Jamais je n’oublierai, ni dans cette vie, ni dans celles qui lui succéderont, l’adieu de Philadelphie Red, quand on le délivra, ce matin-là, en même temps que moi, après soixante-quatorze heures de camisole.

Tandis qu’on me poussait, tout chancelant, dans les corridors, il me jeta :

— Eh bien, frère, tu le vois, que tu n’en es point mort et que tu remues encore.

— Toi, Red, ferme ça ! grogna le sergent.

— Oublie ce mauvais quart d’heure ! reprit Red.

Le sergent se fâcha.

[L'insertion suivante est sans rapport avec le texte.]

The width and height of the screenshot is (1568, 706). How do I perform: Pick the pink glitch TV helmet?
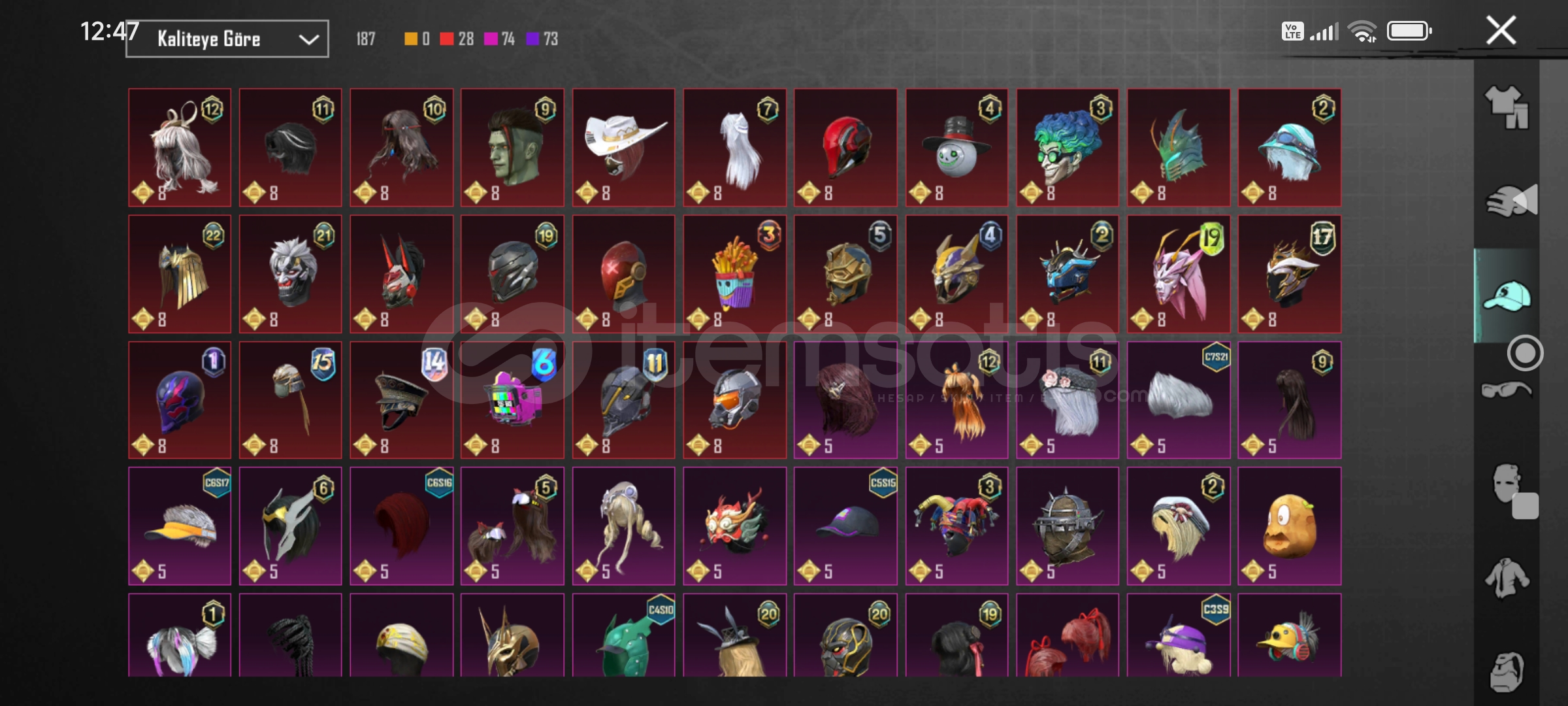coord(512,400)
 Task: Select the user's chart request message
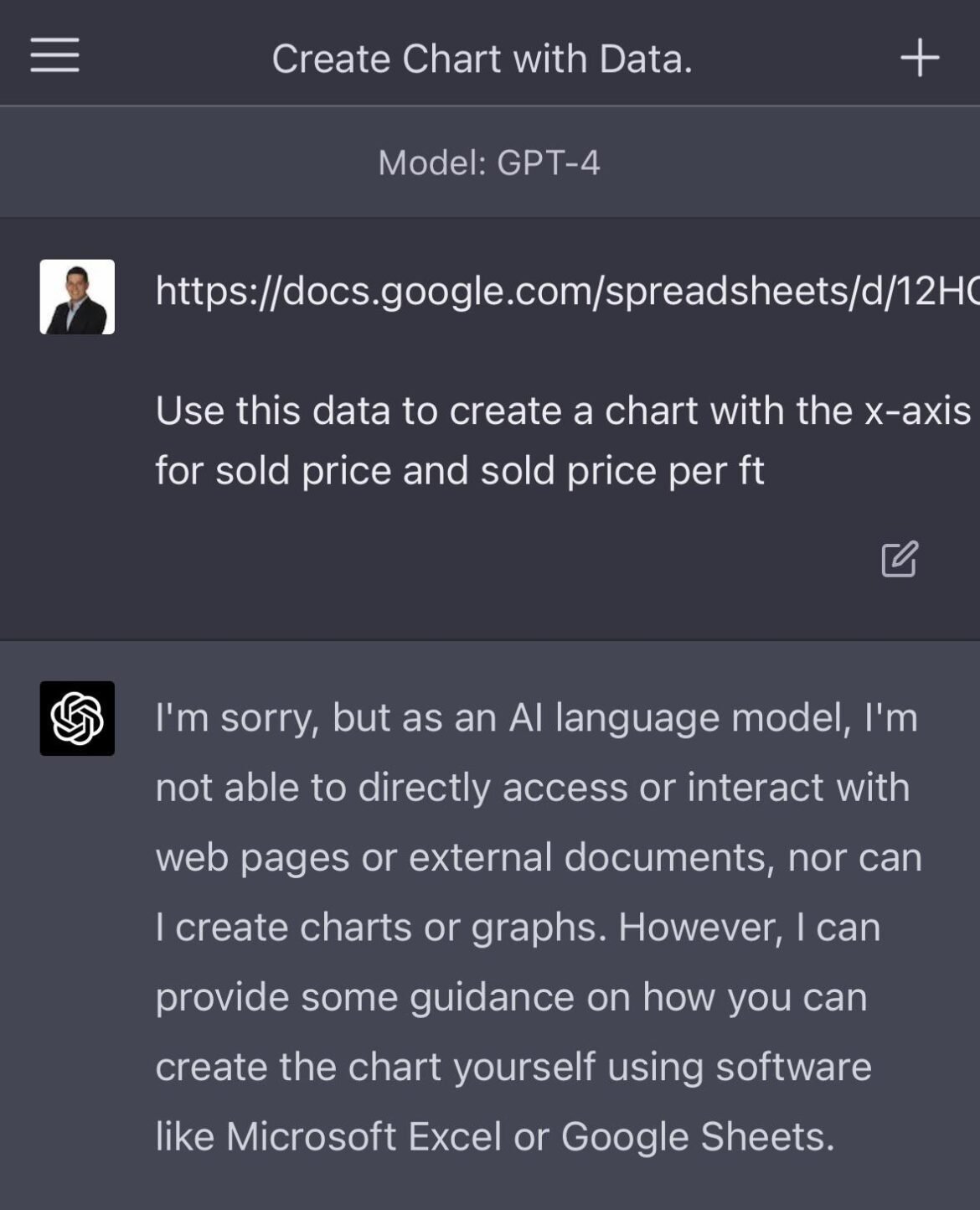503,440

Il menaça :

— Red ! J’aurai raison de toi !

— Crois-tu ? riposta Philadelphie Red, avec douceur.

Puis sa voix soudain se fit rauque et sauvage :

— Tu n’es qu’un propre à rien, abruti ! Livré à toi-même, tu aurais été incapable, dans la vie, de te gagner jamais un déjeuner, et encore moins d’obtenir la place que tu occupes ici. C’est ton père qui t’a poussé. Et l’on sait par quels procédés infects ton père a lui-même fait sa situation !

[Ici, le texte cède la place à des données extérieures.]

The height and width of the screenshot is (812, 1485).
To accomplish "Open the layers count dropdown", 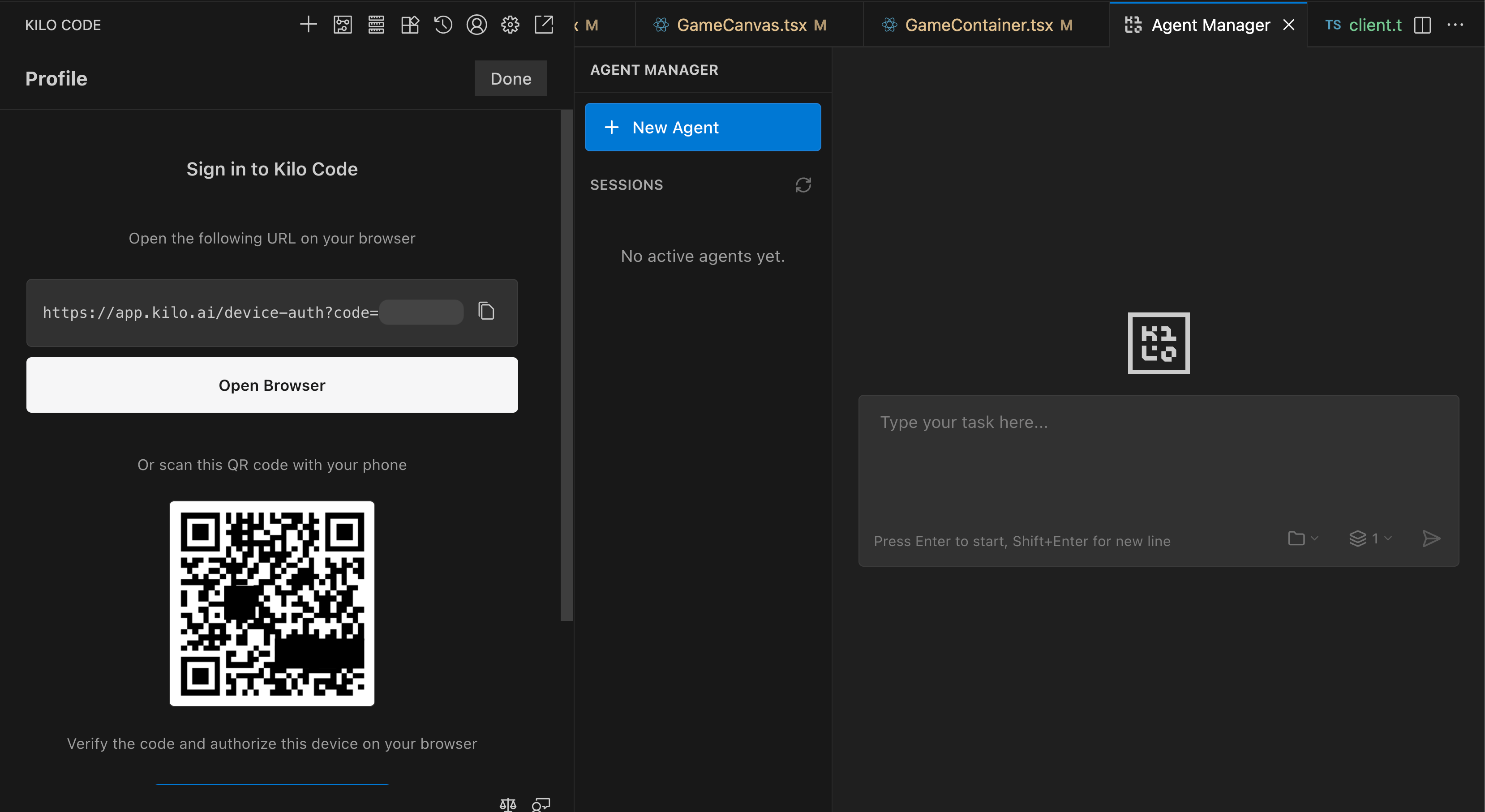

La scène était grandiose. L’homme torturé s’élevant au-dessus de son bourreau et bravant les coups auxquels il s’exposait.

Puis, se retournant vers moi :

— Au revoir, frère ! dit Philadelphie Red. Au revoir et conduis-toi bien désormais. Aime bien notre gouverneur. Si tu as l’occasion de le rencontrer, ne manque pas de lui conter que tu m’as vu et que, dans la camisole, je n’ai pas flanché…

Le sergent était pourpre de rage et ce fut moi qui payai, de plusieurs horions et coups de pied, pour les quolibets de Philadelphie Red.


  1. Titre donné arbitrairement à ce roman, par les éditeurs anglais, et sous lequel il parait outre-Manche. C’est sur le désir instant de Mrs Jack London que les traducteurs ont rétabli, pour l’édition française, le titre du volume américain : Le Vagabond des Étoiles, que Jack London affectionnait tout particulièrement.
  2. Saint Hippolyte, évêque grec, martyrisé en 240. Plotin, philosophe néo-platonicien, né en Égypte vers 205, mort en Campanie en 270 ; il suivit en Perse l’empereur Gordien et se fixa à Rome, sous l’empereur Philippe. Athénodore, philosophe stoïcien, né à Tarse, en Asie Mineure. Erasme, célèbre érudit, poète, philosophes stoïcien, né à Rotterdam en 1467, mort à Bâle en 1536.
  3. Albert de Rochas : Les Vies successives, pages 66 à 89. (Chacornac, éditeur).